Does massage have “real” physical benefits? While those of us in the spa industry would of course say yes (there have been many studies)…how nice when the New York Times said it for us this time!
The article that was in last Tuesday’s paper titled “Massage Benefits Are More Than Skin Deep” talks about a new study that showed a single session of massage (45 minutes in this case) caused positive biological changes.
Here is the scoop. Researchers, from a division of the National Institute of Health, conducted a study at Cedars-Sinai Medical Center in Los Angeles in which one group of adults was given a deep-tissue massage and another group was given a light massage. Blood samples were taken before and after these 45 minutes massages.

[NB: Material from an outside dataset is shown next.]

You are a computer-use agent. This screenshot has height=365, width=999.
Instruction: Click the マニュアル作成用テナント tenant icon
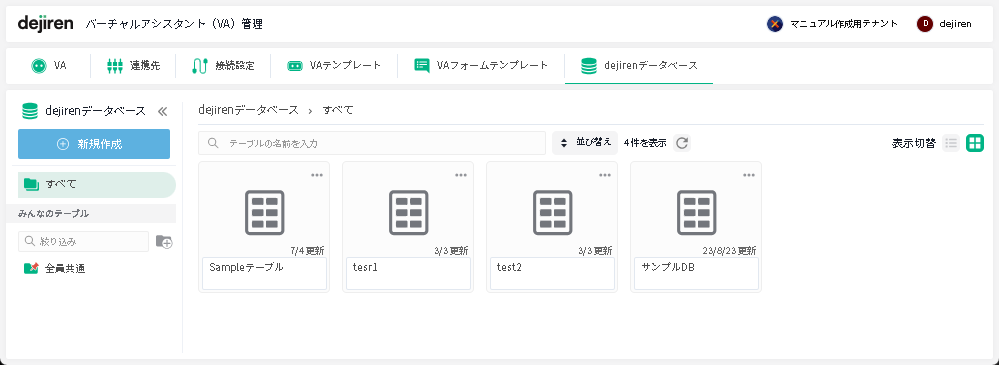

The participants who received the deep-tissue massage displayed (among other favorable results) decreasing levels of the stress hormone cortisol and an increase in white blood cells, an essential part of the immune system. Those who received the lighter massage had an even greater decrease in cortisol and increase in white blood cells, as well as an increase in oxytocin, a hormone associated with contentment. The study was published in The Journal of Alternative and Complementary Medicine.
I found it amusing that the article mentioned the researchers’ reaction to the results of the study as “a surprise.” Well… it’s certainly not a surprise to any of us in the industry – nor to people who have had massages regularly. Massage reduces stress – plain and simple.